[Work task] Type out all the records word for word. Any pictures are to be left out.

=== Materials provided ===

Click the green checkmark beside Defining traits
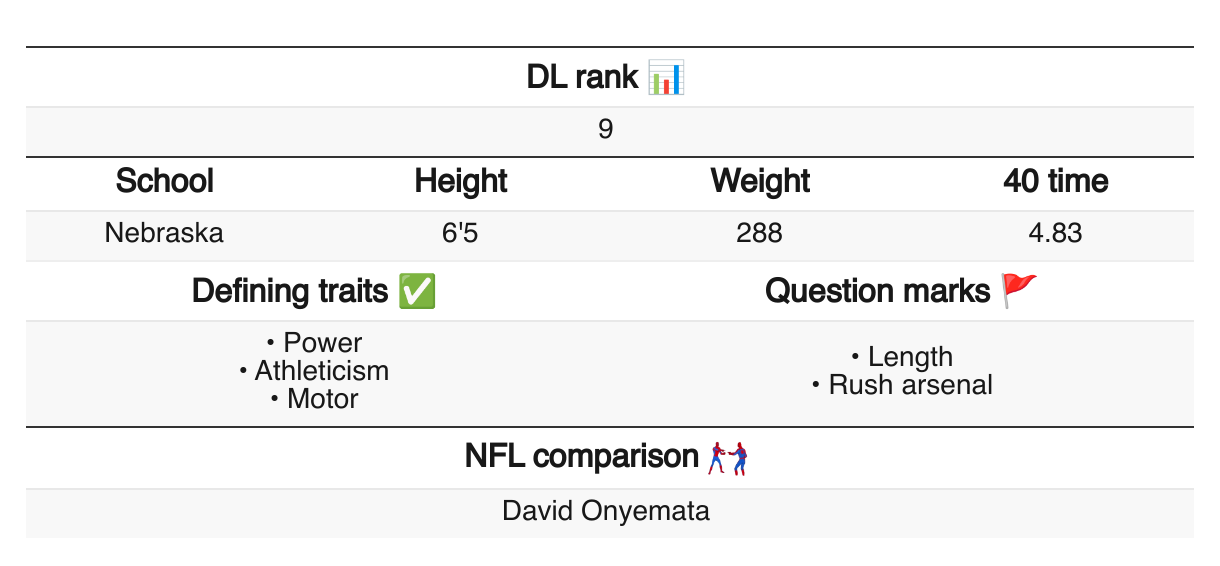Screen dimensions: 1220x566 416,291
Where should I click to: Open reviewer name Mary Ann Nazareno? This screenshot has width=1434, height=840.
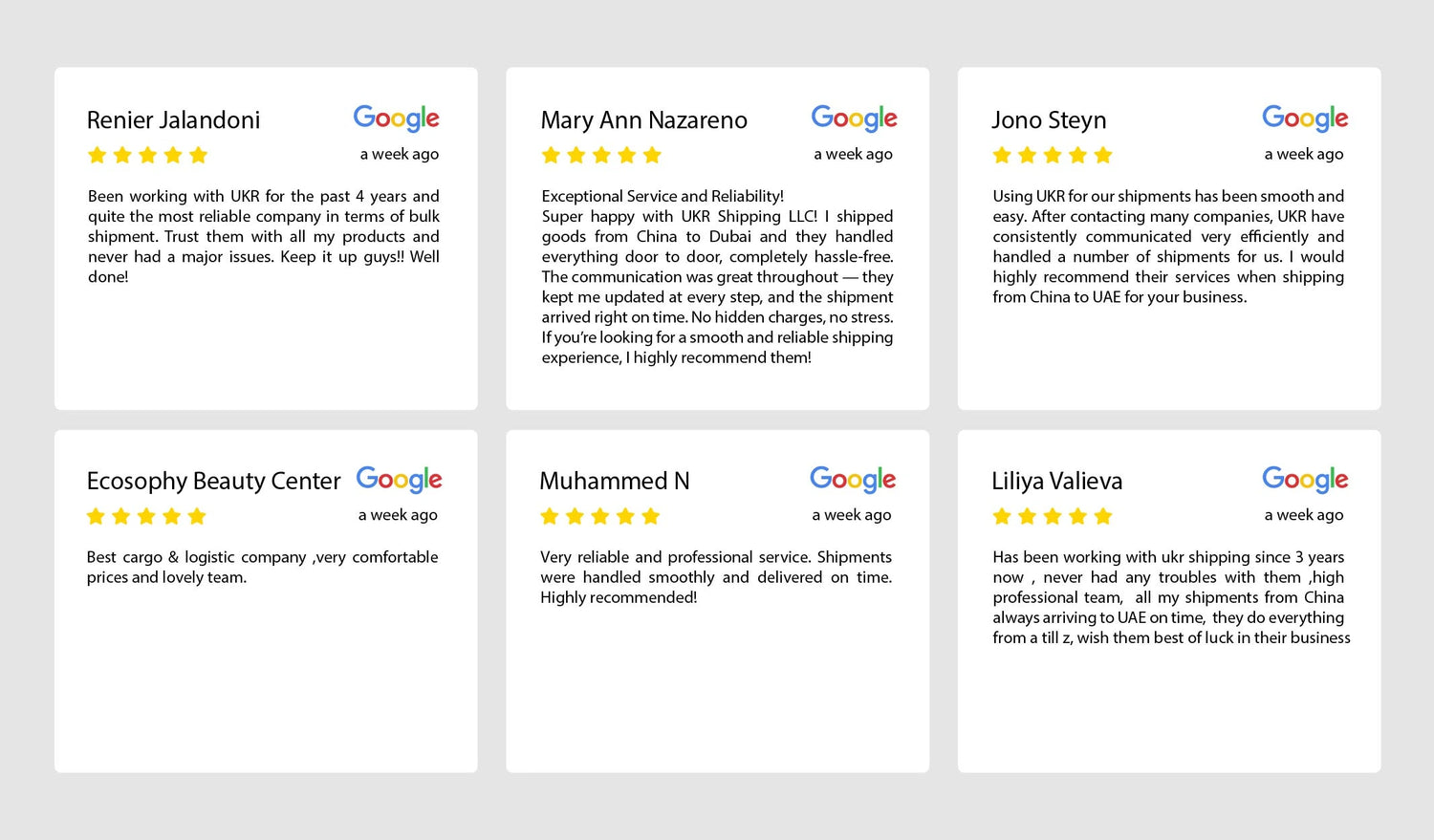coord(643,120)
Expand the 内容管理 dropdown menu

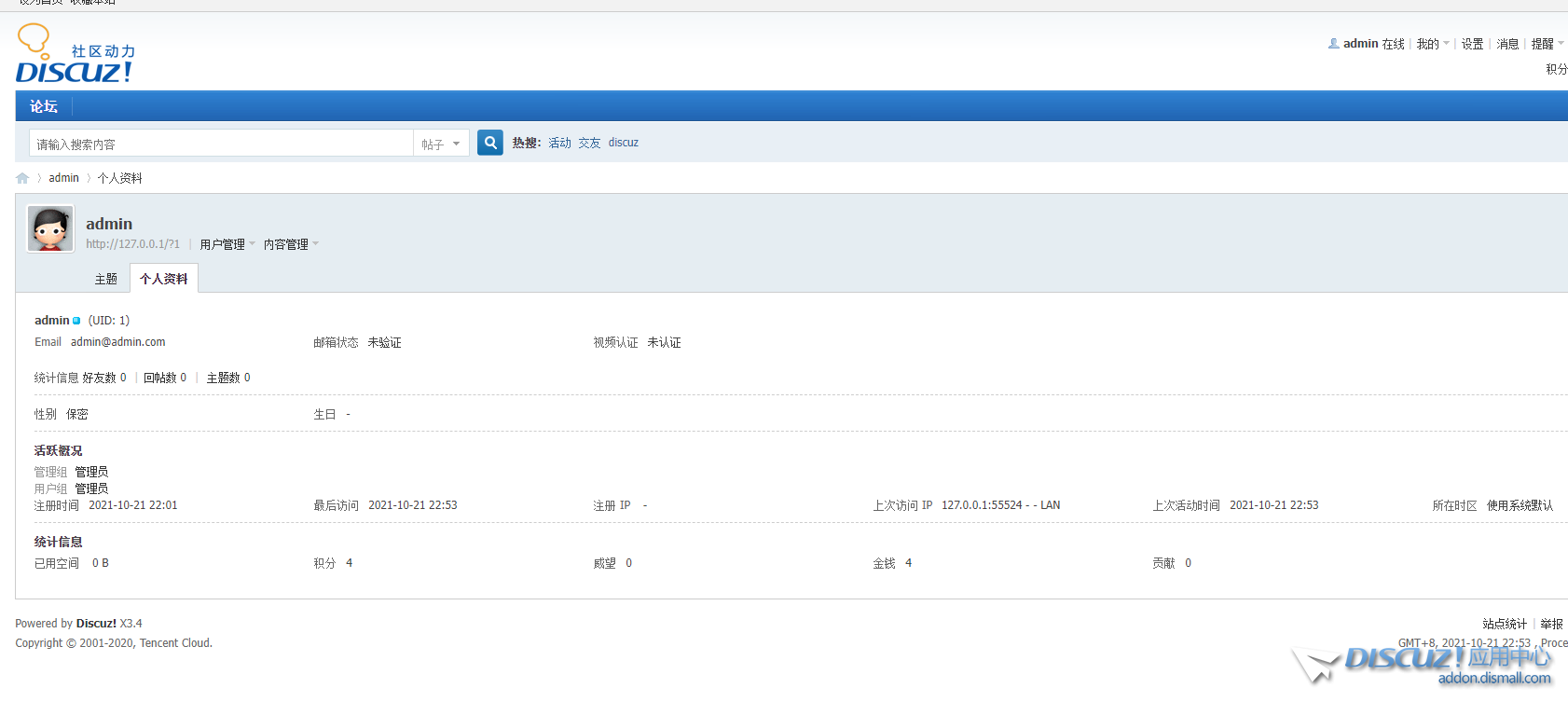tap(291, 244)
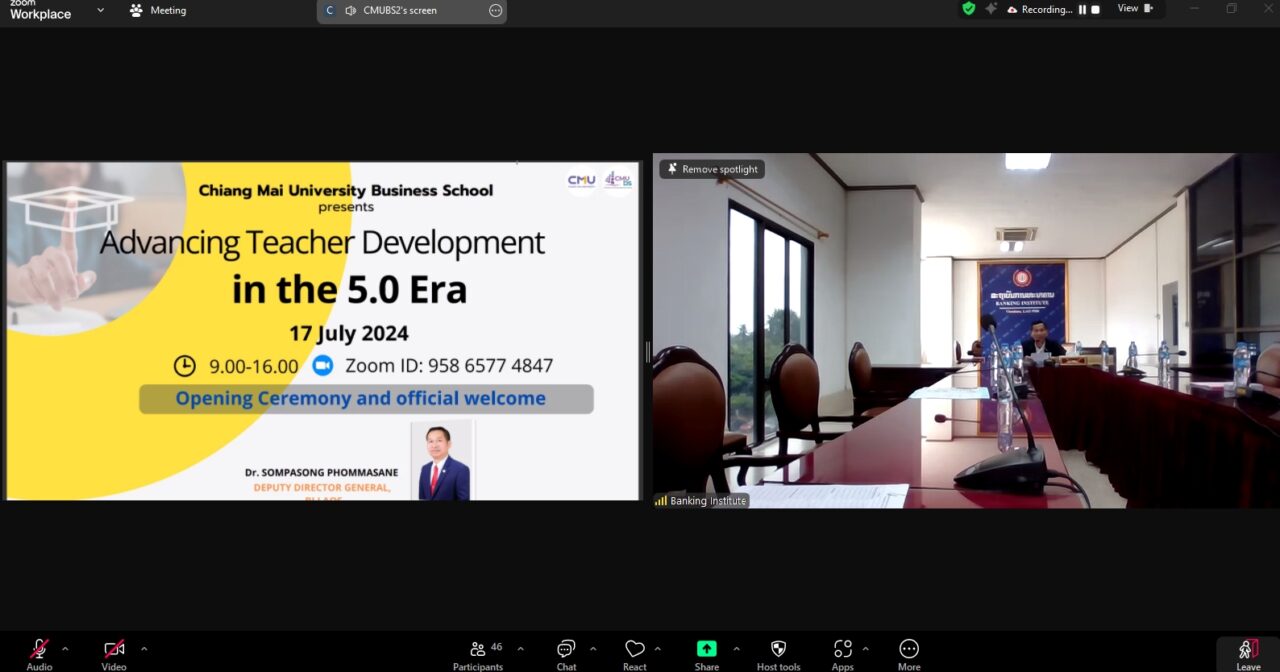
Task: Open the Zoom Workplace dropdown arrow
Action: click(100, 10)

===

[Result of the task]
Click the green checkmark beside Defining traits
Screen dimensions: 1220x566 416,291
Where should I click to: Open reviewer name Mary Ann Nazareno? This screenshot has width=1434, height=840.
coord(643,120)
Expand the 内容管理 dropdown menu

tap(291, 244)
Task: Open the Zoom Workplace dropdown arrow
Action: click(100, 10)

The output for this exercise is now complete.